Certo, infatti le valige da Milano sono già state scaricate tutte, peccato che ne manchino
parecchie, fra cui quella del sottoscritto.
Altra coda interminabile per fare la denuncia e per sentirsi dire da un addetto fiducioso
di chiamare in serata che probabilmente le valige arriveranno con il volo de pomeriggio
di RAM (Royal Air Maroc). Ricomposto il gruppo partiamo fiduciosi alla volta di Casablanca.

Il minareto
della moschea di Hassan II
Con un taxi arriviamo all'albergo e, dopo qualche discussione sulla prenotazione che
sembra non esistere, compaiono anche le stanze.
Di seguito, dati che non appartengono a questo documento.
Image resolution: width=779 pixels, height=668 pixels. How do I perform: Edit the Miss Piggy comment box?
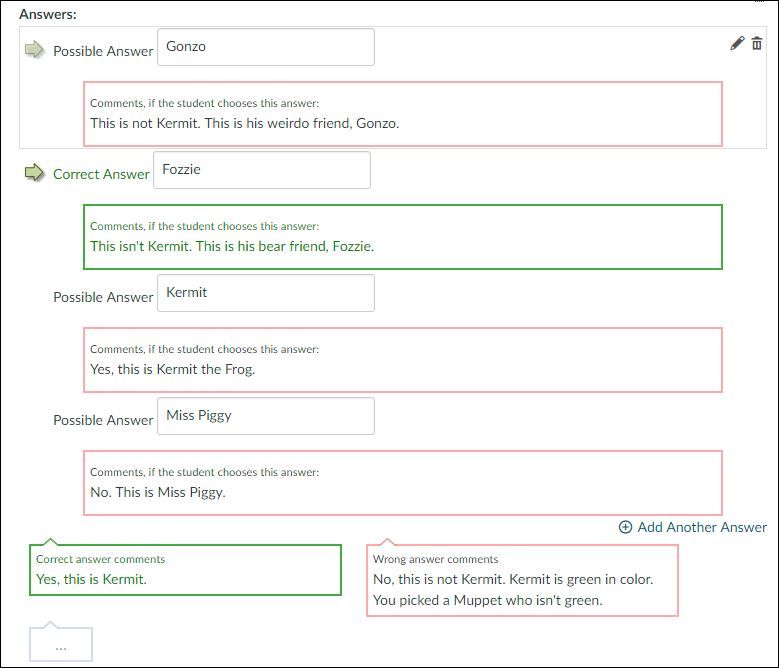tap(402, 483)
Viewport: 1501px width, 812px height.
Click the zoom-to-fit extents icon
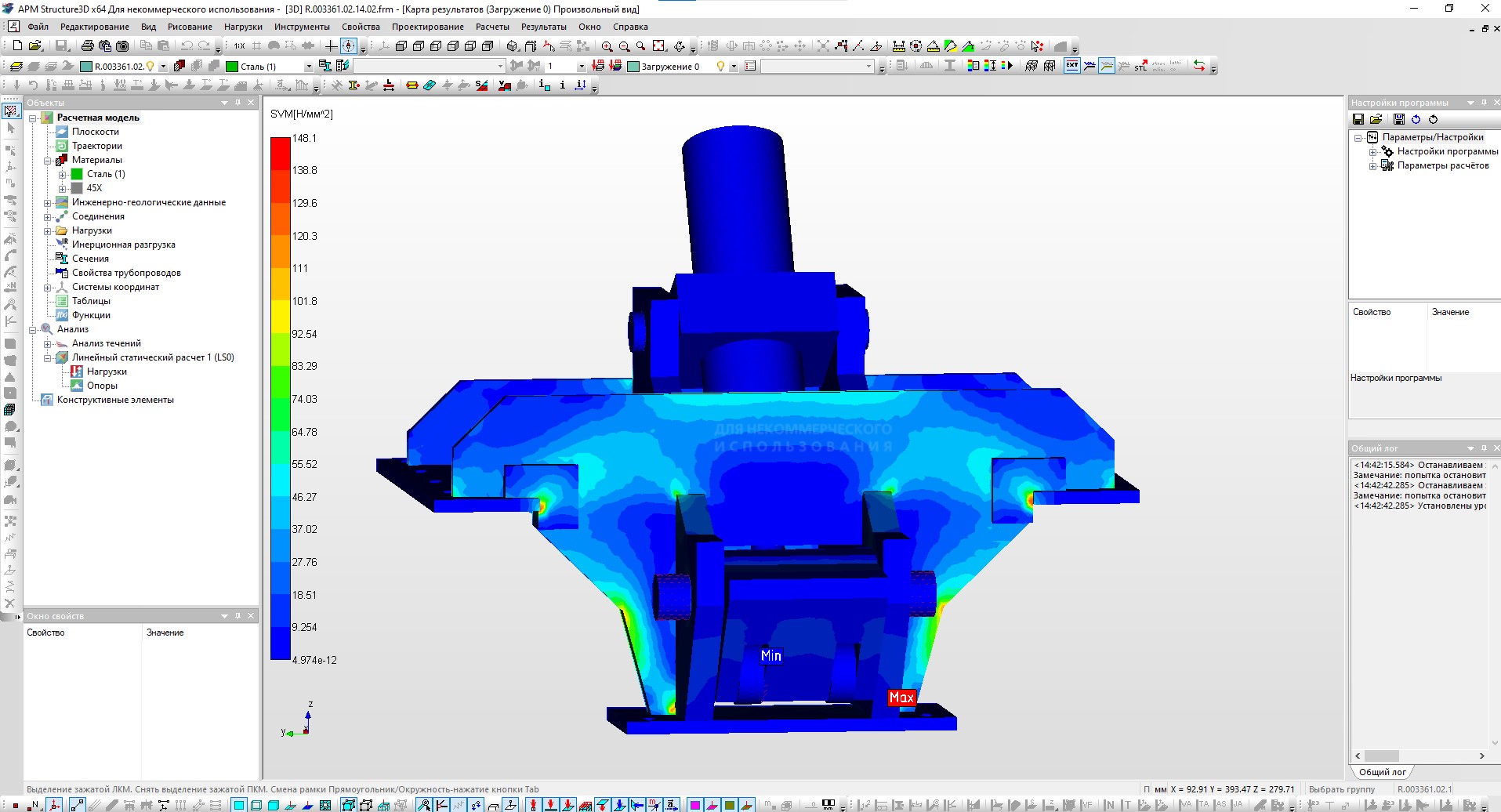[x=659, y=46]
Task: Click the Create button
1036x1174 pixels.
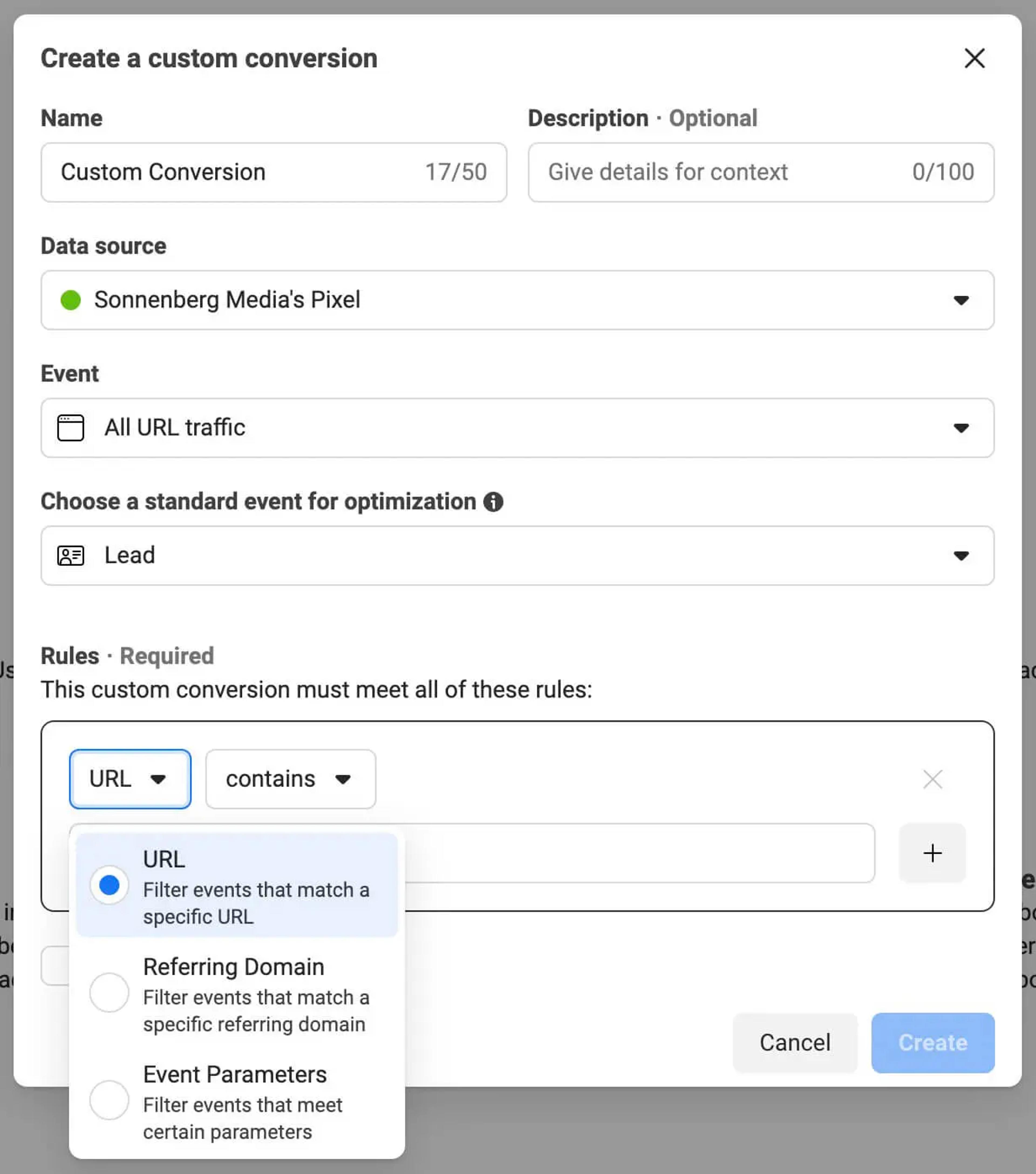Action: click(933, 1043)
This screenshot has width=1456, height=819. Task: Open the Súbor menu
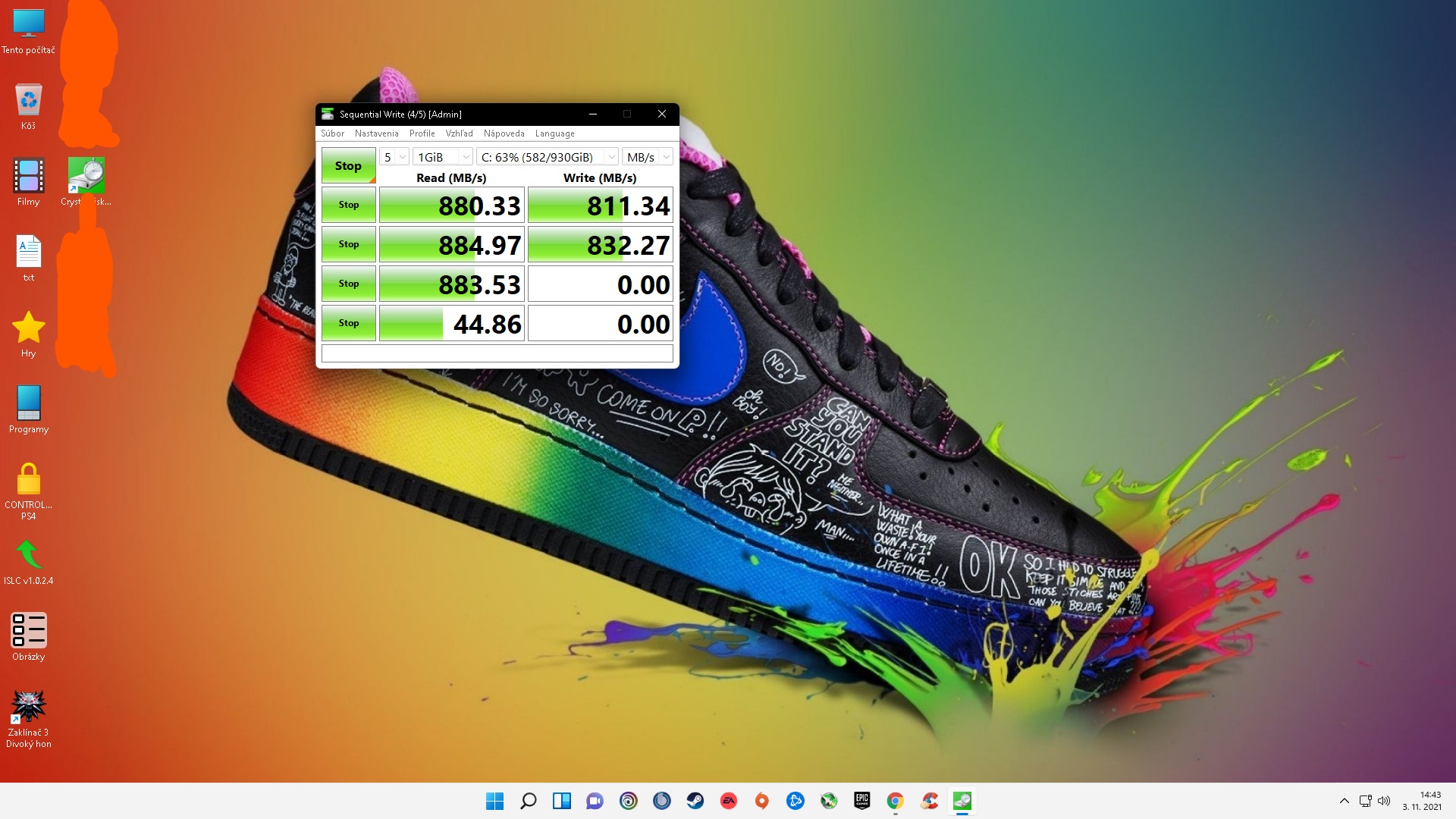(x=332, y=133)
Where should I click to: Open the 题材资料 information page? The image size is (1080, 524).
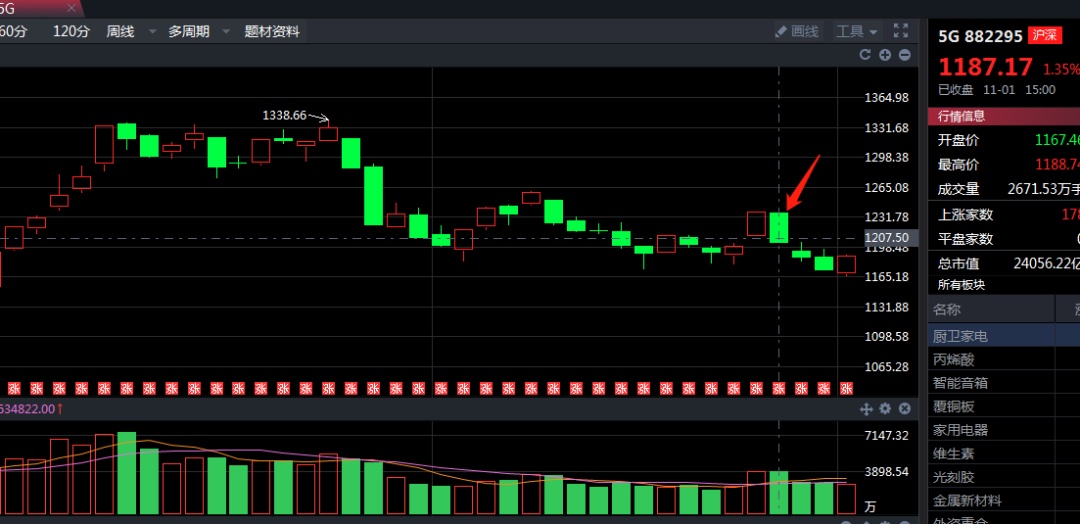point(272,31)
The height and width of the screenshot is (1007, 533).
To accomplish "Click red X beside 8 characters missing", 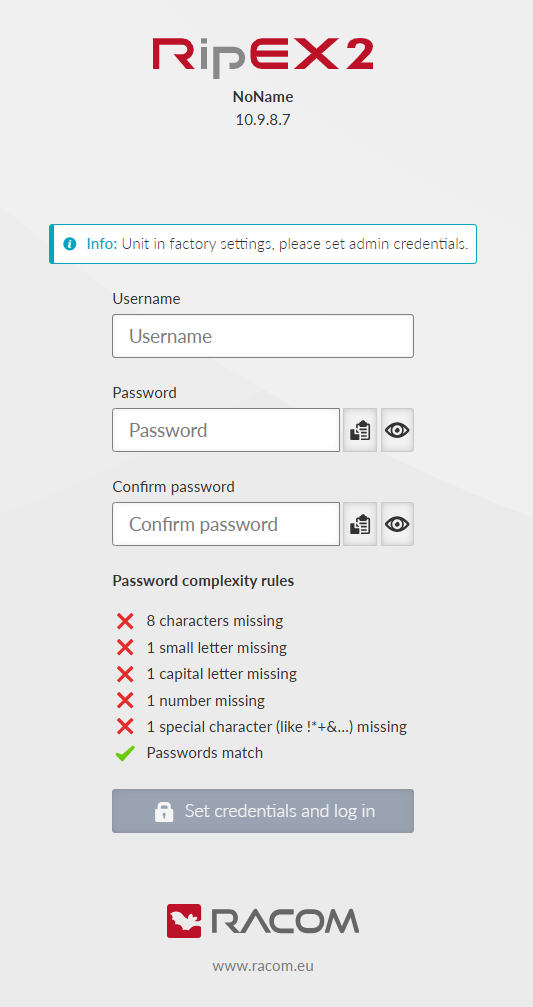I will [x=125, y=621].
Chi ha una valigia si cambia....
Ci resta buona parte del pomeriggio nel quale possiamo visitare la moschea di Hassan II,
una delle poche del Marocco visitabile dai non musulmani, peccato che quando arriviamo
l'orario di visita sia finito... e farci un giro nella medina.
Cominciamo a prendere contatto con questo Paese, anche se siamo nel centro della capitale
l'impressione è di povertà e di abbandono, anche se non mancano i bambini che si divertono
organizzando vere e proprie partite di calcio in mezzo alla strada e stando a scherzare con i
turisti che li fotografano.
Altra cosa che mi colpisce sono i tavolini dei bar all'aperto, alcuni sono anche locali
carini, quelli in cui in Italia si potrebbe invitare una ragazza per un aperitivo,
peccato che qui siano frequentati solo ed esclusivamente da uomini.
Per quanto riguarda il giretto nella medina, sarebbe stato meglio non farlo, visto che
oltre alla scomparsa delle valige qualcuno vede scomparire anche l'obiettivo della macchina
fotografica.
Incontriamo anche Mustafá, un ragazzo di Casablanca che lavora a Brescia ed è
tornato a casa per le ferie, ci fa da guida attraverso la medina e ci accompagna alla cena
in un piccolo chiosco dove cucinano pesce alla griglia gestito da un suo zio.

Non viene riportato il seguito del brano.